Kammerspiele in Bonn Ursula Grossenbacher hat mit Tschechows "Möwe" Premiere

BONN · Glück? Für die Figuren in Anton Tschechows Stück "Die Möwe" ist das ein Fremdwort. Die gealterte Schauspielerin Arkadina, ihr sich als Schriftsteller versuchender Sohn Trepljow, die sich nach einer großen Bühnenkarriere sehnende Nina und noch einige andere Gestalten auf einem Landgut, sie alle suhlen sich in ihrer eigenen Lebensuntüchtigkeit und ihrem permanenten Scheitern.

 Tschechows Polina: Ursula Grossenbacher.

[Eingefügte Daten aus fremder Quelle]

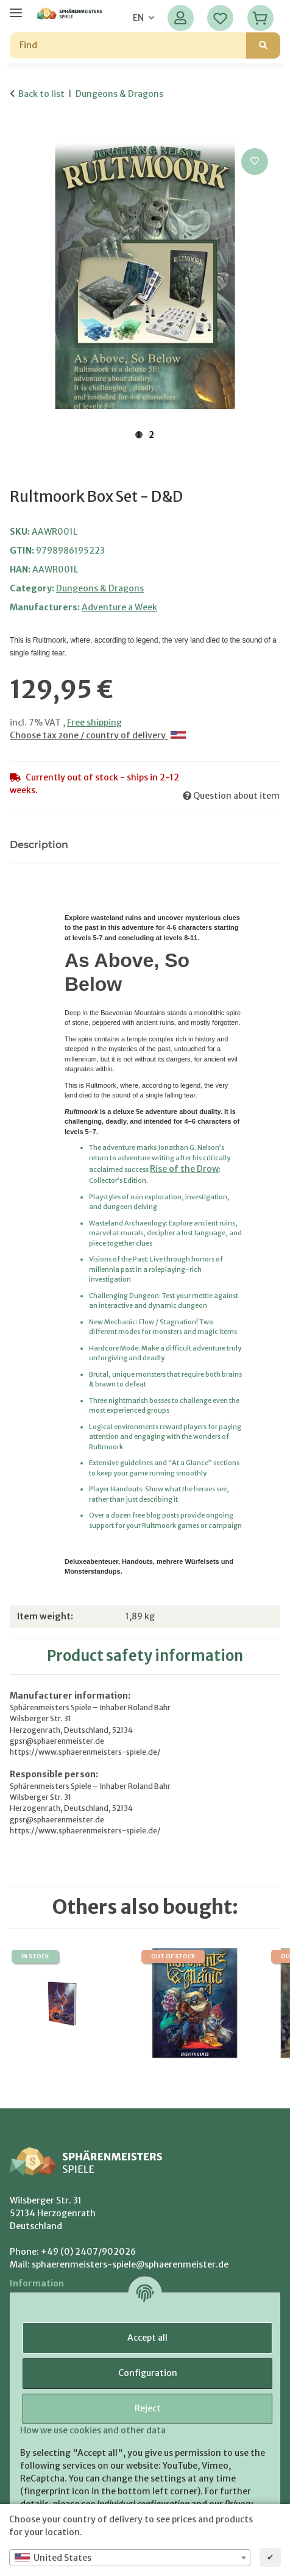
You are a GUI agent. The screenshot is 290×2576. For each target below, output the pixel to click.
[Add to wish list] (254, 161)
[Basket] (260, 18)
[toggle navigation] (16, 7)
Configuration (147, 2372)
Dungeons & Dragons (100, 588)
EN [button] (138, 17)
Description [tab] (39, 845)
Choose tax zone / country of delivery (98, 735)
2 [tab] (151, 434)
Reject (148, 2408)
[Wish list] (220, 18)
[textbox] (130, 2558)
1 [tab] (139, 434)
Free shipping (94, 722)
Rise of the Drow (184, 1168)
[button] (180, 18)
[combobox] (129, 2557)
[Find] (128, 45)
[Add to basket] (19, 131)
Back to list (41, 93)
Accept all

Tschechows Polina: Ursula Grossenbacher.

Foto: Kölsch

Also gleich einmal depressiv in die neue Schauspiel-Saison des Theater Bonn starten? Ursula Grosssenbacher lacht. "Nein. Es ist vielmehr die Suche nach der Komik in dieser Tragik, die uns reizt", sagt das neueste Ensemble-Mitglied, das in den Kammerspielen als Polina, die Ehefrau des Verwalters Schamrajew und Mutter der rettungslos in Treplow verliebten Mascha, mitten im Geschehen steht. "Das Schlimme ist eigentlich, dass keine der Figuren aus ihrer Haut kann."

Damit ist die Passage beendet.